[Written request] Can you copy out, word for word, the data between the line holding "Task: Select the gray bar segment showing 32" and the line holding "Action: [x=803, y=124]", inclusive?

Click-target data:
================================

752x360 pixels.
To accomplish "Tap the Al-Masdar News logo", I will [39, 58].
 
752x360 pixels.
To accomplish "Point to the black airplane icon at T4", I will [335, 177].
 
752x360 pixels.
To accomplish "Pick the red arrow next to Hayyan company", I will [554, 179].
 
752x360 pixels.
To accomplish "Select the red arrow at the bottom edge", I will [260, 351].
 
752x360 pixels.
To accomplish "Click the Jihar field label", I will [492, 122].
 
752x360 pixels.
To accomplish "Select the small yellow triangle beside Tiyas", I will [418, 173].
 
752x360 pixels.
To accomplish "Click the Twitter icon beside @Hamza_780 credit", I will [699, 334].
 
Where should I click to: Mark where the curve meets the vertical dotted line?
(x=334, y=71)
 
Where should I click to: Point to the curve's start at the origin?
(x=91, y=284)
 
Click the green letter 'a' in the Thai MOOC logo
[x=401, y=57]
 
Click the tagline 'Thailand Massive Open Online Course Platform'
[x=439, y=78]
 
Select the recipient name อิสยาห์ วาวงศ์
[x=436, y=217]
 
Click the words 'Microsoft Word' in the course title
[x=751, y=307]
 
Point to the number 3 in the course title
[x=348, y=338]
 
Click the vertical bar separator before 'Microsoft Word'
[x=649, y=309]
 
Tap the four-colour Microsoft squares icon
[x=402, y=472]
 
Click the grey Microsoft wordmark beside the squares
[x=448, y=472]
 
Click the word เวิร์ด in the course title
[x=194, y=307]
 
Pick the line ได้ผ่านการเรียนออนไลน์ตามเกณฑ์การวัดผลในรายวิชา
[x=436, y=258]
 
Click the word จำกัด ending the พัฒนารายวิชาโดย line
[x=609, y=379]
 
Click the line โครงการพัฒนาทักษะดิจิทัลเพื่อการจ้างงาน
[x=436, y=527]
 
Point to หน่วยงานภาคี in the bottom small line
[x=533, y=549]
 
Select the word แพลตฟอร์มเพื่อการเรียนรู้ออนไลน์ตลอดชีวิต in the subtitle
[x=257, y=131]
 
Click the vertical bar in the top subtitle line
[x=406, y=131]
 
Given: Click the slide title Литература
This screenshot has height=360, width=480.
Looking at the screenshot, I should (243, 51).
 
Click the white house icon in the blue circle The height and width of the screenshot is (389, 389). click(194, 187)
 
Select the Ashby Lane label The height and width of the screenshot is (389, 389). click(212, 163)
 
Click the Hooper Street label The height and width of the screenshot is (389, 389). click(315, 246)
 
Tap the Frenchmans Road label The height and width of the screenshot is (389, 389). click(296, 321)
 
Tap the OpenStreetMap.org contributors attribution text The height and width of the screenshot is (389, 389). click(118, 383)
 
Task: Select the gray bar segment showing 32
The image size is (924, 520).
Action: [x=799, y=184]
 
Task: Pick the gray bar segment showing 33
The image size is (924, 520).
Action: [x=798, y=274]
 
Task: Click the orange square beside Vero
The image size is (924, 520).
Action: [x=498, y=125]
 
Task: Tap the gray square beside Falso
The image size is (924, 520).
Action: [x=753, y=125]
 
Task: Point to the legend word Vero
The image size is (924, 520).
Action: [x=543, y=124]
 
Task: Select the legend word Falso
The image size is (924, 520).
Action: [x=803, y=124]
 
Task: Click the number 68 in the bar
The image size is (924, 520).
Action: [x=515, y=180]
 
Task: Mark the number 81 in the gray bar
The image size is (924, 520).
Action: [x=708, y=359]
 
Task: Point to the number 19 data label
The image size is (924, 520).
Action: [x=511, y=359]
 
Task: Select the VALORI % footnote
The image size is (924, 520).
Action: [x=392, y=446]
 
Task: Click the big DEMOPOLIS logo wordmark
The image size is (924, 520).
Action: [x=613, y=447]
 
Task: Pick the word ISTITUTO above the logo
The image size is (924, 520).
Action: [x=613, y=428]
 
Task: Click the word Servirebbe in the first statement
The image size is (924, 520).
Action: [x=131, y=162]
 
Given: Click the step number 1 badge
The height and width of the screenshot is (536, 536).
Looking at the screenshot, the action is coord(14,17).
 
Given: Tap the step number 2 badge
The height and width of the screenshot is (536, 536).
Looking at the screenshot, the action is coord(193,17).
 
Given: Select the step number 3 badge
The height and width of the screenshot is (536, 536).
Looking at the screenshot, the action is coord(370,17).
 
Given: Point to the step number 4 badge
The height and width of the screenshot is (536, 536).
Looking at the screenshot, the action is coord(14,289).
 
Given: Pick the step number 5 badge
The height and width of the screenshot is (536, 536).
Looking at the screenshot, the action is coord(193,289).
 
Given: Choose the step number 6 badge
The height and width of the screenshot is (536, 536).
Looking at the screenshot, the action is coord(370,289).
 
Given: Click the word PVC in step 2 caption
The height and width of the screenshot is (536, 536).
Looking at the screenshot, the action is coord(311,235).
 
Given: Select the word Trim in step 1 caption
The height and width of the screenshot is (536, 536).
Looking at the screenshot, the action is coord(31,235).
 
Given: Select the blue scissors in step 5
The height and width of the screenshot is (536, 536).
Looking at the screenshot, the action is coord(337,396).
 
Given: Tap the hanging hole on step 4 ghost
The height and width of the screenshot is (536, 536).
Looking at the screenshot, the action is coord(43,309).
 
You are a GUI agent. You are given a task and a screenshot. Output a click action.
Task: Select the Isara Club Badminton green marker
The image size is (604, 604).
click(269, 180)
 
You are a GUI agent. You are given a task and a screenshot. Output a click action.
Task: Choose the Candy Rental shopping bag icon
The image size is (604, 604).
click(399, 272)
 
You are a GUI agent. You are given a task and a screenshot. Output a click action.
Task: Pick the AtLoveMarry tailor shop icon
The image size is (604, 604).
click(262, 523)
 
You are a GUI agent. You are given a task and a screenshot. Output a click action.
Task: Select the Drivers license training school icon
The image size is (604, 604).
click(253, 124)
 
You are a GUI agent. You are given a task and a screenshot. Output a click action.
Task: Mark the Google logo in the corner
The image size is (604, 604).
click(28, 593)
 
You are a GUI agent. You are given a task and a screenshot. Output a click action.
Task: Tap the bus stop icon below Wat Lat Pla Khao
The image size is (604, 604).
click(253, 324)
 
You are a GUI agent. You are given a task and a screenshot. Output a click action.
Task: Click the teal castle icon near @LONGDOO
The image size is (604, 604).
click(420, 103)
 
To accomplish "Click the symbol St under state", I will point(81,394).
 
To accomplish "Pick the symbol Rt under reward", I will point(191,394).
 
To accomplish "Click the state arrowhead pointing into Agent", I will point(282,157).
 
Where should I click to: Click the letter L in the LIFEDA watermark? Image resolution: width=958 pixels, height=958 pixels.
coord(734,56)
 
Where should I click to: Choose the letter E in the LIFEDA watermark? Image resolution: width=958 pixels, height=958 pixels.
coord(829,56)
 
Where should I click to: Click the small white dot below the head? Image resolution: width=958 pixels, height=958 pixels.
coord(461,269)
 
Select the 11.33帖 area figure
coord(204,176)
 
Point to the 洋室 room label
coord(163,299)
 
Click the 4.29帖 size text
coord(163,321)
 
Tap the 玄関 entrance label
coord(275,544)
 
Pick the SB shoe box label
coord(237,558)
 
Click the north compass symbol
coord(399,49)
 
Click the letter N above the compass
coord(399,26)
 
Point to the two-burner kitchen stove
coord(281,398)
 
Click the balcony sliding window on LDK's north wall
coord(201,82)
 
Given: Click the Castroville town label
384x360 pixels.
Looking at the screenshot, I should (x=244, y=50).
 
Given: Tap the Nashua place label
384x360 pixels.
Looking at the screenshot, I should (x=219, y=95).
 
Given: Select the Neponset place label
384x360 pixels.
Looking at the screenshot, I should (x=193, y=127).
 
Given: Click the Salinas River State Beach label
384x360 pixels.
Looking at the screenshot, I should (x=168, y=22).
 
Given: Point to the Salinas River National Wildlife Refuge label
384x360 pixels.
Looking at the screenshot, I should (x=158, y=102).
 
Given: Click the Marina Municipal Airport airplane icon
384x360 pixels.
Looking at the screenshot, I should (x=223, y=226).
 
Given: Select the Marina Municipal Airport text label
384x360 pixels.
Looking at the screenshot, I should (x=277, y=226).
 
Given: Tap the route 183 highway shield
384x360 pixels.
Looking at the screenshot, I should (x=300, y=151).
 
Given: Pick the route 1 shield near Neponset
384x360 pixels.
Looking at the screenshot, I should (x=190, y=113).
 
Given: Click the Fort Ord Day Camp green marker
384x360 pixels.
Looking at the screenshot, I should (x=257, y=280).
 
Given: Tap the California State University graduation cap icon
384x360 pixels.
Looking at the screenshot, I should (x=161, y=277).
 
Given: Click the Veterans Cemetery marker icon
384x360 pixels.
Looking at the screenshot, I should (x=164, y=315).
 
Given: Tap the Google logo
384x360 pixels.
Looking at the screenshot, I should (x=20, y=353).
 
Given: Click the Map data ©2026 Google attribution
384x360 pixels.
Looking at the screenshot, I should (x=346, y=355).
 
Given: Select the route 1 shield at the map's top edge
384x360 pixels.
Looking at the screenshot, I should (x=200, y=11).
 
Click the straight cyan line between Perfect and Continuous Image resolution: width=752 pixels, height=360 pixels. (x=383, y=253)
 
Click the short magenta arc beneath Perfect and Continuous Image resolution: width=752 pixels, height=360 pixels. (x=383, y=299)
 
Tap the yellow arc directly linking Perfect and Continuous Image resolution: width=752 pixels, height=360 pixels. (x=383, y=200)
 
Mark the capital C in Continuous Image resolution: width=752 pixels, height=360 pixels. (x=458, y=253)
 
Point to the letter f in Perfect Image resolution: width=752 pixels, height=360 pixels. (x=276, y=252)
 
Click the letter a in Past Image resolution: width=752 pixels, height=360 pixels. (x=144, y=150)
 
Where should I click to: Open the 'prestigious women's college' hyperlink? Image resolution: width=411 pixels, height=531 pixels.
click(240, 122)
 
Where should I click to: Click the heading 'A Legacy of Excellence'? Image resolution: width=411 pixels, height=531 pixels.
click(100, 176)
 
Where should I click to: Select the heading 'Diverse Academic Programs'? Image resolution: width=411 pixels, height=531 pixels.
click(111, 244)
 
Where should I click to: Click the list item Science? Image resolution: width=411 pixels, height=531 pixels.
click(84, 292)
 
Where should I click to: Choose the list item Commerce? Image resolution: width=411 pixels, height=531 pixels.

================================

[Task output]
Task: Select the gray bar segment showing 32
The image size is (924, 520).
Action: [x=799, y=184]
 
Task: Pick the gray bar segment showing 33
The image size is (924, 520).
Action: [x=798, y=274]
 
Task: Click the orange square beside Vero
The image size is (924, 520).
Action: [x=498, y=125]
 
Task: Tap the gray square beside Falso
The image size is (924, 520).
Action: [x=753, y=125]
 
Task: Point to the legend word Vero
The image size is (924, 520).
Action: [x=543, y=124]
 
Task: Select the legend word Falso
The image size is (924, 520).
Action: [x=803, y=124]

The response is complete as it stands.